We all have our myths, and they make life bearable. For me, there's no afterlife and no "soul" beyond living consciousnesses. Ego, which craves conscious immortality, is only a transient artefact of consciousness. But, in my eyes, Ego is only another thing which passes away. I hope I don't sound like I'm proselytizing. That's most emphatically not my intent. I just want to say these things, so I'll have written them down. That's all. We all have our myths, and they make life bearable. These are some of mine. I'm not presently disposed to challenge anyone else's myths. I'm taking a few days vacation from mythbusting, so to speak.

The hard part, for me, is not allowing myself to fall back on more immediately comforting beliefs which are not my own, simply because some hurting part of me might need them at this moment. As Anne Sexton said, "Need is not quite belief." I'd be a hypocrite and would betray myself were I to take solace in someone else's belief of conscious immortality. Times like these are the tests of just how confidently we hold our myths to ourselves, as a part of our conscious selves, in all their comforting and uncomforting aspects.

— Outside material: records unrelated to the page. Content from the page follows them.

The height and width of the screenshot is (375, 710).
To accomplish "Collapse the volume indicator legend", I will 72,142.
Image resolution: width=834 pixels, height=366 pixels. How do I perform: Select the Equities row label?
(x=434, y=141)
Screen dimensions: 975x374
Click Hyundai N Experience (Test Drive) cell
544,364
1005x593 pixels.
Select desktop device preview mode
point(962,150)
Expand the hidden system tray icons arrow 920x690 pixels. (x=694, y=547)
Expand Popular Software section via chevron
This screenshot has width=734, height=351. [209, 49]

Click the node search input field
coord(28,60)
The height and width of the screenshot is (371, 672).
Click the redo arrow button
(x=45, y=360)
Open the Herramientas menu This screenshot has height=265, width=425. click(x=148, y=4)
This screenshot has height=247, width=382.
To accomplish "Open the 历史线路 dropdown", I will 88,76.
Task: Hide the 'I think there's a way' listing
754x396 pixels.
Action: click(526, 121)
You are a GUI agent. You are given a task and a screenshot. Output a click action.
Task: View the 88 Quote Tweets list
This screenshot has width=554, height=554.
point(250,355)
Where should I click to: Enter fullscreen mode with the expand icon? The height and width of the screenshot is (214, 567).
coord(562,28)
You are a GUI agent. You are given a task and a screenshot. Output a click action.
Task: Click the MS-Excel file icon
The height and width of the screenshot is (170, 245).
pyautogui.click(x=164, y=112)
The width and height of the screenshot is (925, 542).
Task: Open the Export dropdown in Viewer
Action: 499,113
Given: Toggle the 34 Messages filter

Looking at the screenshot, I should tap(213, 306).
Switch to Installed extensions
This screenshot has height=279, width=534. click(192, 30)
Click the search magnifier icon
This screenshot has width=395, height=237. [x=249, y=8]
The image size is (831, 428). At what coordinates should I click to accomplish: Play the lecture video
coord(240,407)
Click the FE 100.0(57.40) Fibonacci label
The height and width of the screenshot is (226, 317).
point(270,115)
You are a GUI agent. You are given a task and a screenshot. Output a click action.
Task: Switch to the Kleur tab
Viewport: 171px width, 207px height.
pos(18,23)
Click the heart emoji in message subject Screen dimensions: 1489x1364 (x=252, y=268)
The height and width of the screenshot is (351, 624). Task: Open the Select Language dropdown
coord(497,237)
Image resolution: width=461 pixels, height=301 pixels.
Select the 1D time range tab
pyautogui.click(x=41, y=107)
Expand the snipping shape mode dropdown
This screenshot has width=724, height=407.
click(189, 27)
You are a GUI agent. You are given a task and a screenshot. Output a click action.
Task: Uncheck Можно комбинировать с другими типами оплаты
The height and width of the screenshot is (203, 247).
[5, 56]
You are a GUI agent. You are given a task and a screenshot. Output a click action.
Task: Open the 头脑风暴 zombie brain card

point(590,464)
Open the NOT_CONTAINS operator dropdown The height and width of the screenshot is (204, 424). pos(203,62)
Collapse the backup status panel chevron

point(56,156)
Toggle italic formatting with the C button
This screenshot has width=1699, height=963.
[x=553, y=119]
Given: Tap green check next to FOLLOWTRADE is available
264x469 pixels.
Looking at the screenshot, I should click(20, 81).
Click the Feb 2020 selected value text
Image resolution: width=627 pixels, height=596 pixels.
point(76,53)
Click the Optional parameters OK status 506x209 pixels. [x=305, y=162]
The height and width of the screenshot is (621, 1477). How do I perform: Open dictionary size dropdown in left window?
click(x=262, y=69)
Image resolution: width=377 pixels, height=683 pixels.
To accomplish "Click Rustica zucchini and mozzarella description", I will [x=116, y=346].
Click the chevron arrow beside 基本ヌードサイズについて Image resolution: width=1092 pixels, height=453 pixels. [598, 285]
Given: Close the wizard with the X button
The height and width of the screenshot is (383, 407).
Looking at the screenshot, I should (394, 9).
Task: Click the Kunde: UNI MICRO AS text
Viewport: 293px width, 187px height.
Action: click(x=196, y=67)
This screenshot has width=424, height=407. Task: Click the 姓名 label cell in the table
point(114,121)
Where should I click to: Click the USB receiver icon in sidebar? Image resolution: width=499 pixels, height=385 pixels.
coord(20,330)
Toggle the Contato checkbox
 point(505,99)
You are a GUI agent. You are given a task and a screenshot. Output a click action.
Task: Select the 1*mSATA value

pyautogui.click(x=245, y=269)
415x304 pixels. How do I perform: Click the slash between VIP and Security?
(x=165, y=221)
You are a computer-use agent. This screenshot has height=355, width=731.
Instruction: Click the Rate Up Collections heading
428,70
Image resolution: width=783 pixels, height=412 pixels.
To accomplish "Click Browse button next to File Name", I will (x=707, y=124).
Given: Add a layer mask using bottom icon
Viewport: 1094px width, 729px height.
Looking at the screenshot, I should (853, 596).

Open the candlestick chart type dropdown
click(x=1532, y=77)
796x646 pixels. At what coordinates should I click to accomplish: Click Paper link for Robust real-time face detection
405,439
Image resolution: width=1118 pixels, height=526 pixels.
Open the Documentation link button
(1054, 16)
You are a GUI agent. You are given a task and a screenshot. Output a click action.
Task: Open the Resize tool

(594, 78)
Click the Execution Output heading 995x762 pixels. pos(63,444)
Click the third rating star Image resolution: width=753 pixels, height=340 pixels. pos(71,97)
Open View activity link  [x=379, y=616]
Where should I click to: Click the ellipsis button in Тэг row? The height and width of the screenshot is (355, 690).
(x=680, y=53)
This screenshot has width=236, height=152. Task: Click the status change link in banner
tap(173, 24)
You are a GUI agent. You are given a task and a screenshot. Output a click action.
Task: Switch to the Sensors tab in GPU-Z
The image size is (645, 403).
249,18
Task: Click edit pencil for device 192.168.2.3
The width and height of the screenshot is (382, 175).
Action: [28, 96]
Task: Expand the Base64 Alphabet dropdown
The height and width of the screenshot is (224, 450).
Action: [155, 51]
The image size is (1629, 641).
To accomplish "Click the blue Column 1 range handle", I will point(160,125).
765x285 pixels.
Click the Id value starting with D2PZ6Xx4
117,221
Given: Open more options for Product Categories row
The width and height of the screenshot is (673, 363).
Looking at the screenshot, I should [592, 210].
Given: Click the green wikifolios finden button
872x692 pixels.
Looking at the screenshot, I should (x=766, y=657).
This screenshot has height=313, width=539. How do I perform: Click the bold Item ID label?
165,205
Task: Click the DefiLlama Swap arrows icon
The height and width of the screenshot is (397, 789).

But I miss her. I miss her like hell.

There were other things I was going to say, but I'll say them in some other later entry. Maybe later this afternoon. Today, I'm going to clean this messy house, try to get eBay started again, lose myself in a little unfinished Wikipedia, and so forth. My contributor's copies of John Betancourt and Sean Wallace's Horror: The Best of the Year (2006 edition), which reprints "La Peau Verte" just arrived. I'll look at those. I'll stay busy. I may be able to start writing again tomorrow. We shall see.

Postscript: Does anyone know what's happened to [livejournal.com profile] sclerotic_rings, why he's deleted his LJ?
greygirlbeast: (chi (in all her fears))
First, thanks to [livejournal.com profile] dsgood for pointing me to [livejournal.com profile] czarina69 and an explanation for the abrupt withdrawal of Paul T. Riddell (aka [livejournal.com profile] sclerotic_rings) from LJ. He will be missed, as a faithful reporter of marvelous things. But. The good news is that he's going back to school to pursue a science degree. Which, of course, is a very, very good thing, and, for my part, I applaud his decision wholeheartedly.

Ken Cory writes:

One story I wish were more available is your collaboration with Poppy Z. Brite “Night Story 1976” (is that year right?). As far as I know it’s only appeared in the small editions of From Weird and Distant Shores. I read it aloud on Halloween at the Dusk ‘til Dawn scary story reading at Borderlands Books here in San Francisco, and everybody just loved it.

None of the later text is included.